WHAT THE EXERCISE ASKS → Reproduce the data from its beginning through the line containing "point(262,369)", both ends included, substituting "check box" for "checkbox" and leaving everything else unchanged.

Collection entries:
------
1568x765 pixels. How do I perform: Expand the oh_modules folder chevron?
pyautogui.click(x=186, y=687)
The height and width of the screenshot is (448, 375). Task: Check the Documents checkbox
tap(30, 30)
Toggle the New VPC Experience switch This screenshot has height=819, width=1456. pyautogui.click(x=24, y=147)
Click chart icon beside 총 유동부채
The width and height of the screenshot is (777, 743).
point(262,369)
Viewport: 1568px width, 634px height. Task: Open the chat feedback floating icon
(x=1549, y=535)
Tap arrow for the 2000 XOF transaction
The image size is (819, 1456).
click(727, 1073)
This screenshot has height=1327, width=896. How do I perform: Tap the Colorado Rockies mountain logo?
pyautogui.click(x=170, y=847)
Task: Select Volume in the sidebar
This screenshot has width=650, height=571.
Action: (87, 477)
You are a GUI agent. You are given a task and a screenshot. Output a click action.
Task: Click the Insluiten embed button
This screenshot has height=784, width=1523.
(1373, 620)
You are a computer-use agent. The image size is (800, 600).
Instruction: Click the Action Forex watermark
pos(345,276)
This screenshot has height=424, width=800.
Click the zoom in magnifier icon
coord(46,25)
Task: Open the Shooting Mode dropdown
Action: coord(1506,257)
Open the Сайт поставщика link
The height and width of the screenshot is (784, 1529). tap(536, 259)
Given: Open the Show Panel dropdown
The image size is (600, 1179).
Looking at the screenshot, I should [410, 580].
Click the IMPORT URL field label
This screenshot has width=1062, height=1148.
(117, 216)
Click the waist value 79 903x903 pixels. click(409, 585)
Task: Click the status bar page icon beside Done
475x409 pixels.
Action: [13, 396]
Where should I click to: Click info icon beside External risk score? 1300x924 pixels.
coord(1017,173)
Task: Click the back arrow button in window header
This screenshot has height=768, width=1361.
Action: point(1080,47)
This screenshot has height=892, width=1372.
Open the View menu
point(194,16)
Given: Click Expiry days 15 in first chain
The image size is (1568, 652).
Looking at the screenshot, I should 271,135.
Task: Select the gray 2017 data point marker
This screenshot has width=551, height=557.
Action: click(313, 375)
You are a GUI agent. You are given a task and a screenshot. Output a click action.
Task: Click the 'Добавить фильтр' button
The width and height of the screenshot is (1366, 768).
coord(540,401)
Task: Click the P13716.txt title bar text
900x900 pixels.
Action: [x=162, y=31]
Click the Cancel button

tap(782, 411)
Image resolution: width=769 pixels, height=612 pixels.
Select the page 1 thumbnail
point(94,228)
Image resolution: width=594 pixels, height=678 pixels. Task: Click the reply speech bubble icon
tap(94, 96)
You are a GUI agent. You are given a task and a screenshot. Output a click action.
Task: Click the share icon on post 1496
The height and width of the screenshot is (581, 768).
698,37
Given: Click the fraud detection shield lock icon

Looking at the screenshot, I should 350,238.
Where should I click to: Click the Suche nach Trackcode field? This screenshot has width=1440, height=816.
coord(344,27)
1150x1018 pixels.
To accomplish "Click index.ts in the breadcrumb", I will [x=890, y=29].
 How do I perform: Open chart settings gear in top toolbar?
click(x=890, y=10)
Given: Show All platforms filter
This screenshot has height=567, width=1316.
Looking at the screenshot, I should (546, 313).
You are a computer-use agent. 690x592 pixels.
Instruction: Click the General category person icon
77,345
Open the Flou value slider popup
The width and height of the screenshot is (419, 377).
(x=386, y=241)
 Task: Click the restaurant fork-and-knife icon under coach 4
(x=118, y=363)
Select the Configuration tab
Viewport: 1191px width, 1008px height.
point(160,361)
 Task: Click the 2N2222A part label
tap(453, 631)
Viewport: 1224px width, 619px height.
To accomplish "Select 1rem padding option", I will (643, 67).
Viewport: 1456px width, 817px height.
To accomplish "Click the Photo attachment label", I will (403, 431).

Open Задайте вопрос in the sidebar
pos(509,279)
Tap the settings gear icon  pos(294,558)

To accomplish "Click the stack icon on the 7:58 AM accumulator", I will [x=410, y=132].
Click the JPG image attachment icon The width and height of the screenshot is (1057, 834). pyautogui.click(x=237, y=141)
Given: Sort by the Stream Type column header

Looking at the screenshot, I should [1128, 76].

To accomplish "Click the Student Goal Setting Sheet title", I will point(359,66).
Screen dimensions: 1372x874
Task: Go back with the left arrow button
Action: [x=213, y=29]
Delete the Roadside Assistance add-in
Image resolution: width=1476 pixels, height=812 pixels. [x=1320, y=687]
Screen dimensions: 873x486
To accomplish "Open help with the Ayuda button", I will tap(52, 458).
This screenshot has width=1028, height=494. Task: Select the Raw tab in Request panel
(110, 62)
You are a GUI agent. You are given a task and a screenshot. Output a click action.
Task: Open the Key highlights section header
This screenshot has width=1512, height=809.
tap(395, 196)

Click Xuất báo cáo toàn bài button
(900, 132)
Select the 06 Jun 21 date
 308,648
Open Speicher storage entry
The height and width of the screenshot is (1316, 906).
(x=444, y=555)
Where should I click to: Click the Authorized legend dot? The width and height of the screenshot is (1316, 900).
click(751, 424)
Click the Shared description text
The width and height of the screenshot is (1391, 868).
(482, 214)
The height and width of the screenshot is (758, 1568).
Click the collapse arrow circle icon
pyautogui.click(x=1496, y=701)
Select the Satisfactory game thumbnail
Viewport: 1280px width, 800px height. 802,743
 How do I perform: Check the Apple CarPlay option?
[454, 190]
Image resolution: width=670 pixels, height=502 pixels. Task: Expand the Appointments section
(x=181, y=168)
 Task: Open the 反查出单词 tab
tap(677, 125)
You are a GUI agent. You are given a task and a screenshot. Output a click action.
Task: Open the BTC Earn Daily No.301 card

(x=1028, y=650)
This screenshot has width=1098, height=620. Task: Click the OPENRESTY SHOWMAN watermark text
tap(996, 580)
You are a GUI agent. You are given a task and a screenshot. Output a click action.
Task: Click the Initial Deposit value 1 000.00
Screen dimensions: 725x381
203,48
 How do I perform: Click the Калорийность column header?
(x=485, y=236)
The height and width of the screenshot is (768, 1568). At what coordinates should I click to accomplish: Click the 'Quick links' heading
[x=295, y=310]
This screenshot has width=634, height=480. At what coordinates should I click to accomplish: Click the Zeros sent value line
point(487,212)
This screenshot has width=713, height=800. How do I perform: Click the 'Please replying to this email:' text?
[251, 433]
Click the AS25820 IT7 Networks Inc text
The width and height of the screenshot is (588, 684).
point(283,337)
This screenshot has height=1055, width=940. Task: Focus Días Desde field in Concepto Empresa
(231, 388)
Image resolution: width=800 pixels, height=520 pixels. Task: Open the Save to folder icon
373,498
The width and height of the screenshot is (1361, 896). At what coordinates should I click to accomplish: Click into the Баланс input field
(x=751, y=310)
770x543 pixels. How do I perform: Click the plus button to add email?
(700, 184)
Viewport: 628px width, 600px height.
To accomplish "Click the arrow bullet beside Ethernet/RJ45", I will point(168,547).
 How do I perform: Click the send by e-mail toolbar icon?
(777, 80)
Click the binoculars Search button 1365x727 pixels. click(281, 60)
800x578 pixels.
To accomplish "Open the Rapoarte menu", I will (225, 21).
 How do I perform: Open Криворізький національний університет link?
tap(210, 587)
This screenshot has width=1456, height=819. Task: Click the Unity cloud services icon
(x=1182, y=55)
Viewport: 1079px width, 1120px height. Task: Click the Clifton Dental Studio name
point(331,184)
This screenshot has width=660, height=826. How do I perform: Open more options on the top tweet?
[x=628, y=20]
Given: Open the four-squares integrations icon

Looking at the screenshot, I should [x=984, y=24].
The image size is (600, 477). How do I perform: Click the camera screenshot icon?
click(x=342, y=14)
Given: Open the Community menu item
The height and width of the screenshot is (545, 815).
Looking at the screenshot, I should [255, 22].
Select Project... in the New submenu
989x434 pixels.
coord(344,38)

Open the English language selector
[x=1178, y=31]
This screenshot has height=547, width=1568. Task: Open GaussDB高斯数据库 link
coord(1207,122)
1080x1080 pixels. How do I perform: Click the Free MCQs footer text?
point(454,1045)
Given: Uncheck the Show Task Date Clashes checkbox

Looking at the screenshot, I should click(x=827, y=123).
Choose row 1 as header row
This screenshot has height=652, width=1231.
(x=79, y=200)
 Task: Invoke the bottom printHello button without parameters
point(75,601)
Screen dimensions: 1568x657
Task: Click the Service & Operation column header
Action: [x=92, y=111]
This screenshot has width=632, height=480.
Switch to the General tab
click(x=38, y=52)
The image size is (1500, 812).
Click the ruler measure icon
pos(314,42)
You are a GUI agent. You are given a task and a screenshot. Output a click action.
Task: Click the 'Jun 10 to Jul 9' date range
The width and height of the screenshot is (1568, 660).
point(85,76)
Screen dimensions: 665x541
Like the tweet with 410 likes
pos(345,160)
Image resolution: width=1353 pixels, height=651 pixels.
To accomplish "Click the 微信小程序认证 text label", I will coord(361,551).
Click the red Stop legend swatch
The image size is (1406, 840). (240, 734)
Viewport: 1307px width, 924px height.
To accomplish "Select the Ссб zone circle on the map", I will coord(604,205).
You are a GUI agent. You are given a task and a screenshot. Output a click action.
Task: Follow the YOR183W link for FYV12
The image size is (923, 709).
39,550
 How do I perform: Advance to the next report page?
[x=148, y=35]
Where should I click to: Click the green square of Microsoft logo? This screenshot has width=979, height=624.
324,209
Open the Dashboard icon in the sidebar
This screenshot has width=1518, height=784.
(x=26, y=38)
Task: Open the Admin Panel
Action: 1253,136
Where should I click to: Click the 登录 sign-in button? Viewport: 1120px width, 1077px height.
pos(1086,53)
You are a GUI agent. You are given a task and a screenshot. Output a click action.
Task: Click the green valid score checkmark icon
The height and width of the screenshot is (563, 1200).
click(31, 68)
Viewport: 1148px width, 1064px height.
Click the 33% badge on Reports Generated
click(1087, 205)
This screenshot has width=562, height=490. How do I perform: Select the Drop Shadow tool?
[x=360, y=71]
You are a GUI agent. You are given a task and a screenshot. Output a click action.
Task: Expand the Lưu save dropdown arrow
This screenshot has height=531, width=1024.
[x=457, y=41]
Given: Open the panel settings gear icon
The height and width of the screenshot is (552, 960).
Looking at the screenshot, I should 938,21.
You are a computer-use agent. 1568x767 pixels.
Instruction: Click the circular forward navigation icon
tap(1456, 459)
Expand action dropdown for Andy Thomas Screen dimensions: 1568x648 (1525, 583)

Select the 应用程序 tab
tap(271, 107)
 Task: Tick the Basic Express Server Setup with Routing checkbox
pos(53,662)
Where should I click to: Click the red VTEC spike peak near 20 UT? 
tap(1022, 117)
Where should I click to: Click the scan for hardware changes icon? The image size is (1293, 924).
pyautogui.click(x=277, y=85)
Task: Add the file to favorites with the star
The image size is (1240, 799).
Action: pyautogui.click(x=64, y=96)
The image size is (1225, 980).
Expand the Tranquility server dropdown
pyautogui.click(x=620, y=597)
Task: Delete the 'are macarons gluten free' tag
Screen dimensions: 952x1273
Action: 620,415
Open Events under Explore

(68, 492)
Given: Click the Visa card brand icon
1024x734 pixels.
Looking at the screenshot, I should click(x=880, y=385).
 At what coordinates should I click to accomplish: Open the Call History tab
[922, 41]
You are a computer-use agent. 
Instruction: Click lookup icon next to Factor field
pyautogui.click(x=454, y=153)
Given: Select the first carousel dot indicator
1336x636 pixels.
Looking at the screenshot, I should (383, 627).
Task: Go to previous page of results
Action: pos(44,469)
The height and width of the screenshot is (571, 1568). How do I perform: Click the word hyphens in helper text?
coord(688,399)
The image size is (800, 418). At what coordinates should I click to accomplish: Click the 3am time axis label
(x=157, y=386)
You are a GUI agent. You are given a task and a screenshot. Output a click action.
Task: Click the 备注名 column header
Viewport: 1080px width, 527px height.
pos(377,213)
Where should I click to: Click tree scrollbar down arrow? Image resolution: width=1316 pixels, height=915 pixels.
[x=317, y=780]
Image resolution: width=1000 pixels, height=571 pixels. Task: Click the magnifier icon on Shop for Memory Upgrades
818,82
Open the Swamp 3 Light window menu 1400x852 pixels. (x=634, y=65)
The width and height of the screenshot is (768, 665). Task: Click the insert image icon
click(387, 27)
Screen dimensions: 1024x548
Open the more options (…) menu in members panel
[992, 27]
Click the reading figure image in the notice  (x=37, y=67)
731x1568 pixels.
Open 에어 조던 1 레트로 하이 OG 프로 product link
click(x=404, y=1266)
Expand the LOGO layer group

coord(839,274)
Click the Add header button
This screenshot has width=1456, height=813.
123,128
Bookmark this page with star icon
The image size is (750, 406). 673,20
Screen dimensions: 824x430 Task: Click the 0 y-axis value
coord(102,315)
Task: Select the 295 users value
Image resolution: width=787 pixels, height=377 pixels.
------
TASK RESPONSE →
1568x765 pixels. How do I perform: Expand the oh_modules folder chevron?
pyautogui.click(x=186, y=687)
The height and width of the screenshot is (448, 375). Task: Check the Documents check box
tap(30, 30)
Toggle the New VPC Experience switch This screenshot has height=819, width=1456. pyautogui.click(x=24, y=147)
Click chart icon beside 총 유동부채
The width and height of the screenshot is (777, 743).
point(262,369)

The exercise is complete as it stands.